- Rubrica: I luoghi e la memoria
Ragusa, 20 agosto 2020 — Mi è arrivato un invito elettronico. Nel gruppo “Whatsapp” di amici, nel quale uno di noi ha postato una locandina/invito. «Si invita ad una serata che sarà certamente piacevolissima: degustazioni di cibi e di vini al tramonto...» A Mazzarelli, pardon, …Marina di Ragusa.
Essendo astemio non ho preso subito in considerazione tale invito. L’ho visto, sì, ma non l’ho guardato; solo dopo, focalizzando, ho notato che tale bella iniziativa è curata da una associazione della quale non posso riferire il nome. Nessuna pruderie, nessun problema a fare pubblicità. Semplicemente precauzione, perché non voglio querele e il mio avvocato si sta godendo le ferie.

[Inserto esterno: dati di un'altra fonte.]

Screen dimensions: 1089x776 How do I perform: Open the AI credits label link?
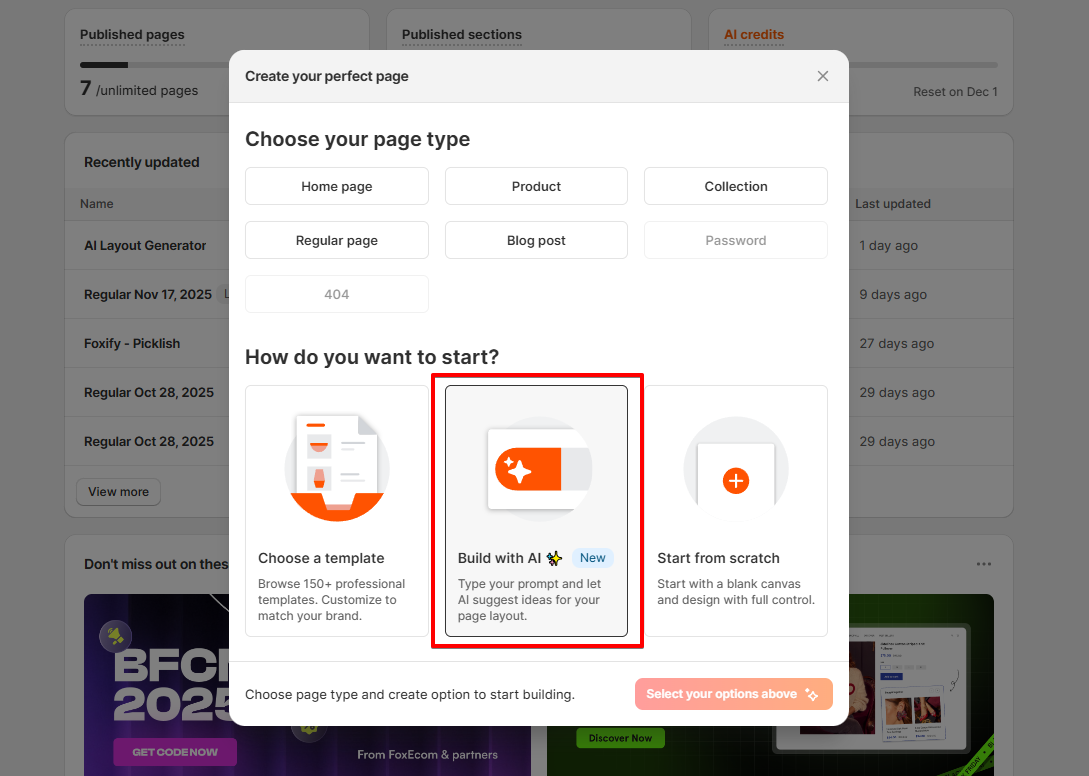[x=754, y=35]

Questa associazione ha un nome in lingua italiana, che, se fosse stato in lingua siciliana, sarebbe stato qualcosa di simile a “i futtina”, vicinissimo all’italiano “i fortini”.
Esatto, le installazioni militari, di ogni tempo e luogo.

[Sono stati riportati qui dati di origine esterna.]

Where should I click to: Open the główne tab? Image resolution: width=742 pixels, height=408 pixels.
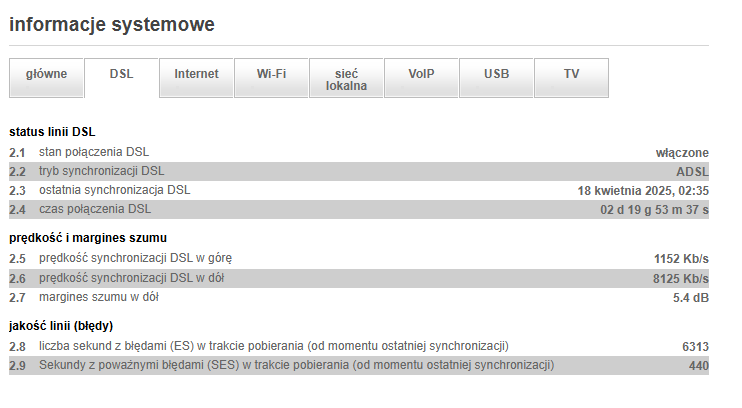(46, 74)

In caso di dubbi, il logo della associazione mostra la stilizzazione – ma nemmeno tanto – di quei fortini costruiti dal Regio Esercito Italiano per contrastare la prevista invasione degli Anglo-Americani nella Seconda guerra mondiale. E in effetti contrastarono quello sbarco all’alba del 10 luglio 1943. Un contrasto durato troppo poco, per la enorme differenza di numeri, armi, equipaggiamenti, stato mentale tra gli italo-tedeschi e quelli che parlavano inglese più o meno puro.

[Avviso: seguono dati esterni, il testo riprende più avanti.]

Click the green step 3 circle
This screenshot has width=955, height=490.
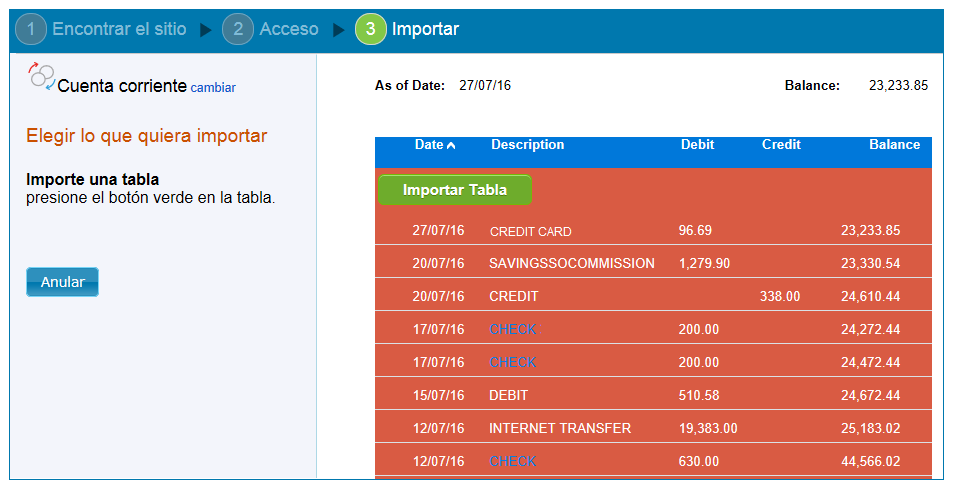point(370,30)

In quei fortini, disseminati a centinaia in tutta la Sicilia, trovarono la morte centinai di soldati italiani e tedeschi, e nei loro dintorni morirono anche inglesi e americani, canadesi e neozelandesi. Qualche decina.
Non ho nulla contro le iniziative che mettono in moto l’economia, quale che sia la scala. Sono favorevolissimo a inventare nuovi lavori. Anzi, mi spendo in tal senso. Epperò la memoria, a mio avviso, è sacra. In quelle strutture militari si deve onorare la memoria dei caduti. Di giovanissimi soldati, figli di madri, che combatterono conoscendo già l’esito della battaglia. Con tutto il rispetto – sincero – per le “bollicine”, gli apericena e quanti giovani (della stessa età dei loro nonni che nel 1943 combatterono coi moschetti e morirono) lavorano nel settore, ritengo poco opportuno – per carità, legittimo e per certi versi anche comprensibile – utilizzare quei simboli di guerra, violenza e morte per iniziative che collocherei, per fortuna, dalla parte opposta. Intendo dire che se oggi possiamo – nonostante il Covid – riunirci e spensierati festeggiare, brindare, salutare un tramonto di pace, lo dobbiamo in massima parte a quei ragazzi che nei fortini persero la vita, come i loro commilitoni in Russia e nelle trincee del Carso, ad El Alamein e in contrada Camemi sulla Ragusa-Marina di Ragusa. Rispetto per la memoria del passato, ne va del nostro futuro.